Stored dataset items
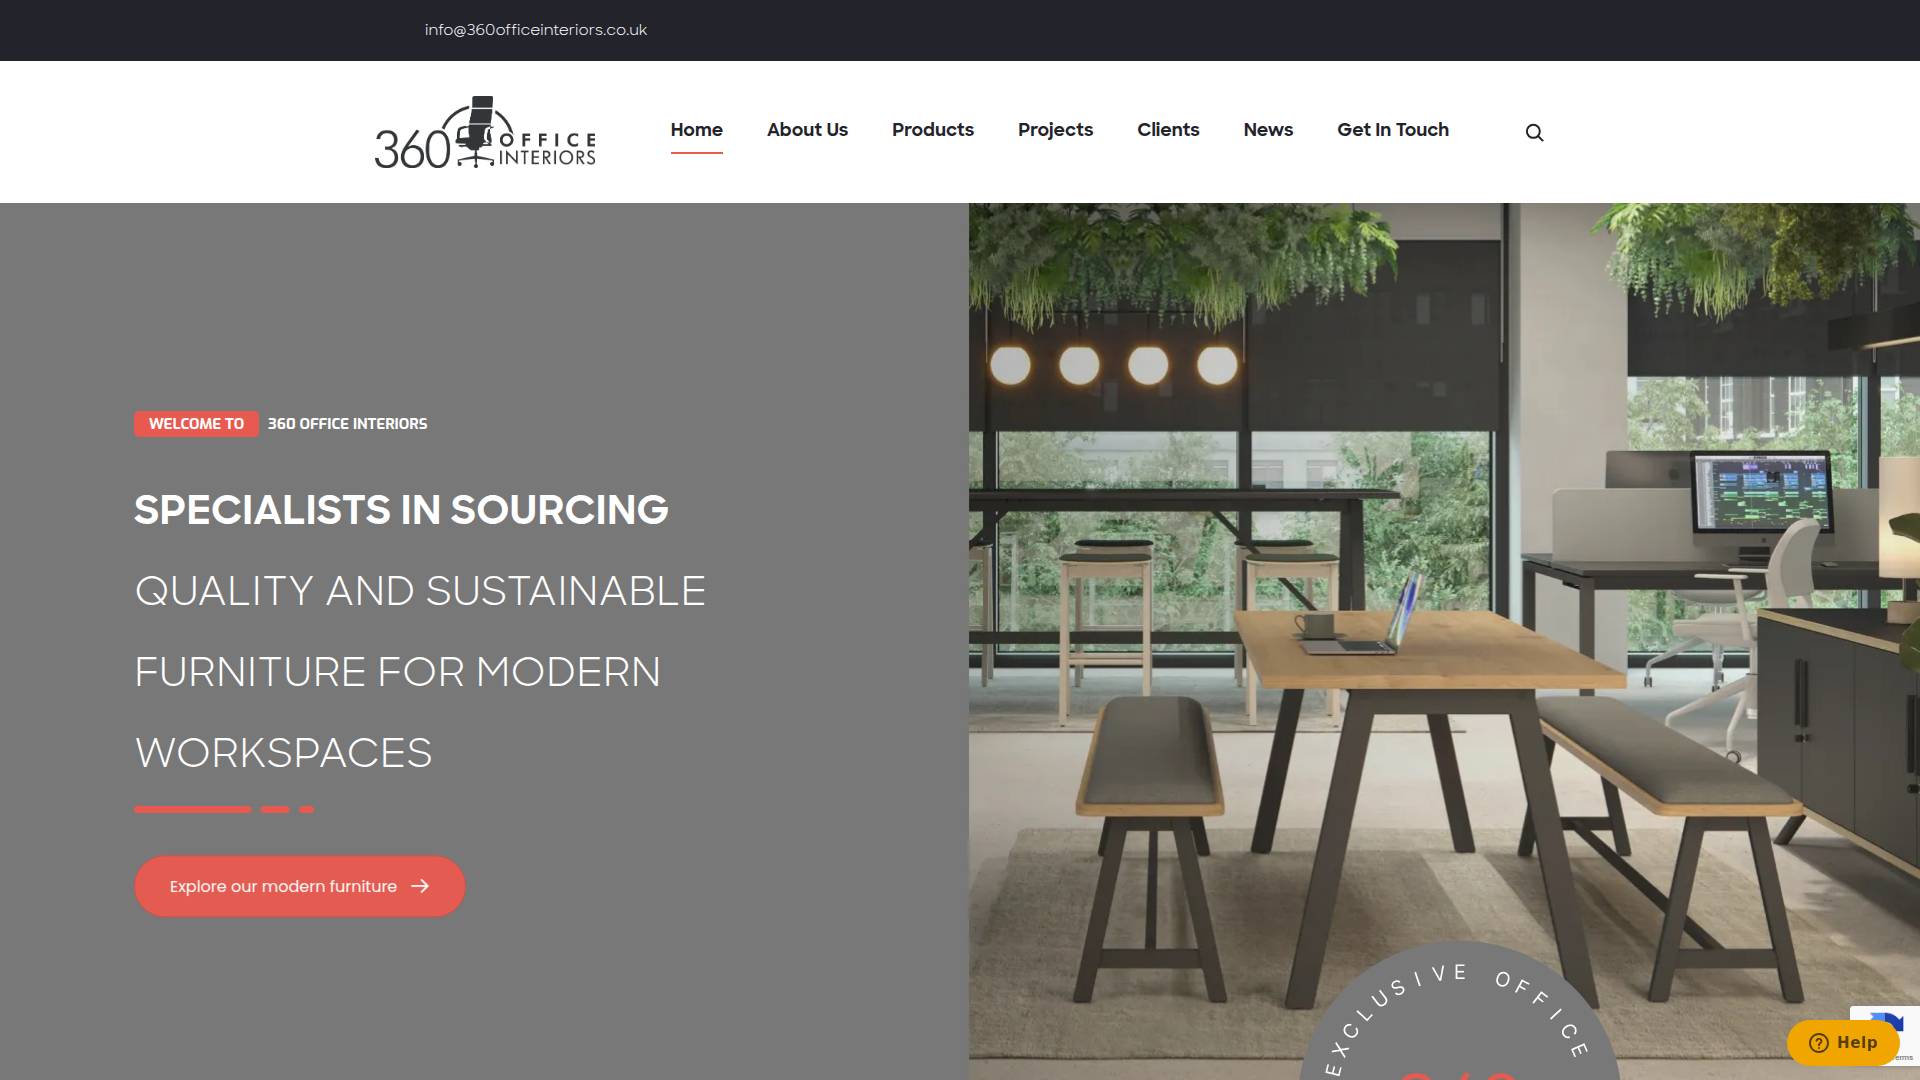
Task: Open the Help widget question icon
Action: 1818,1043
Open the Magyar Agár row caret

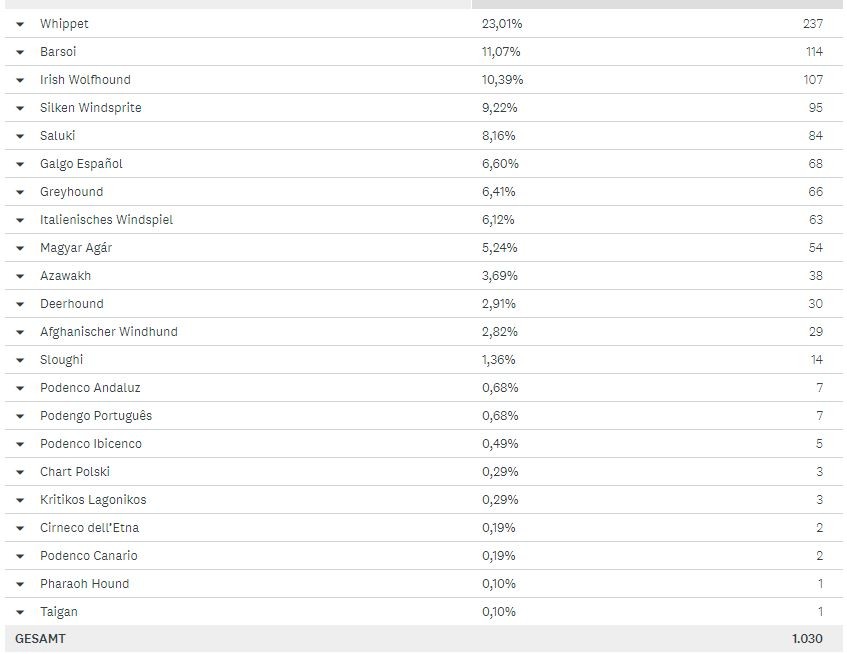(x=20, y=248)

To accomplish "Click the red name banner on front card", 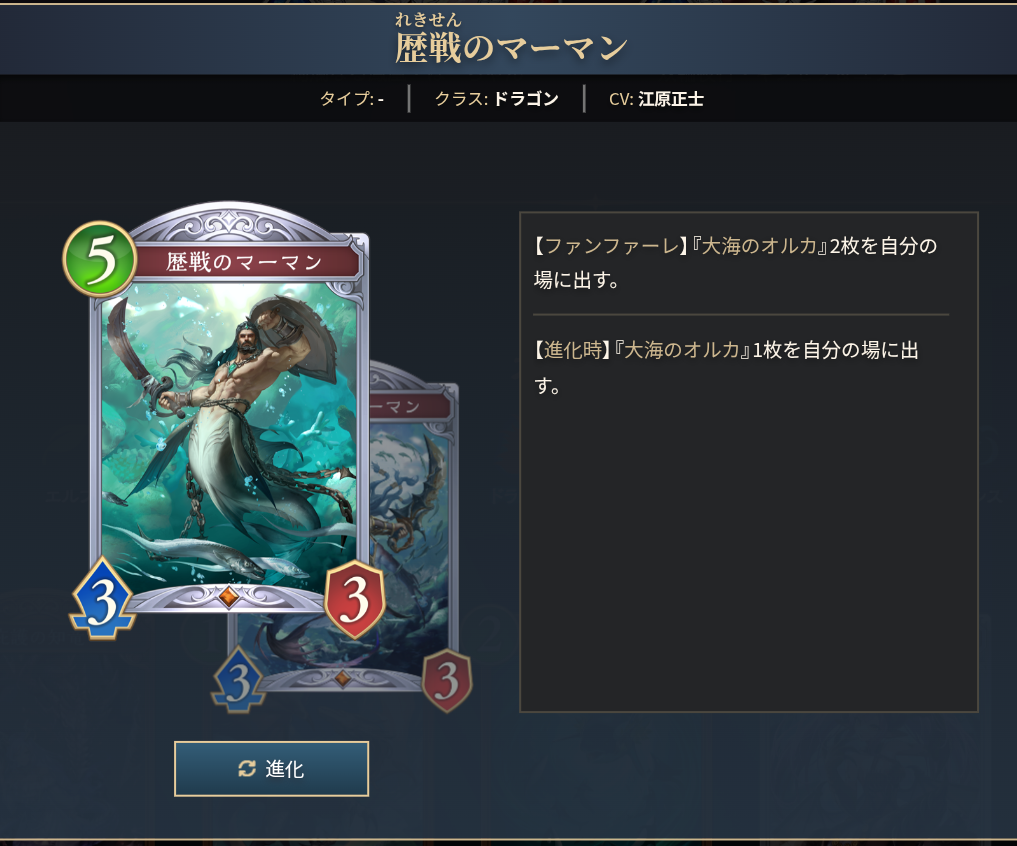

**Activity**
Every picture stays out; reproduce exactly the lines from the one with "Open the Magyar Agár row caret" through the last line of the data above.

**Answer below**
Open the Magyar Agár row caret

(x=20, y=248)

To accomplish "Click the red name banner on front card", 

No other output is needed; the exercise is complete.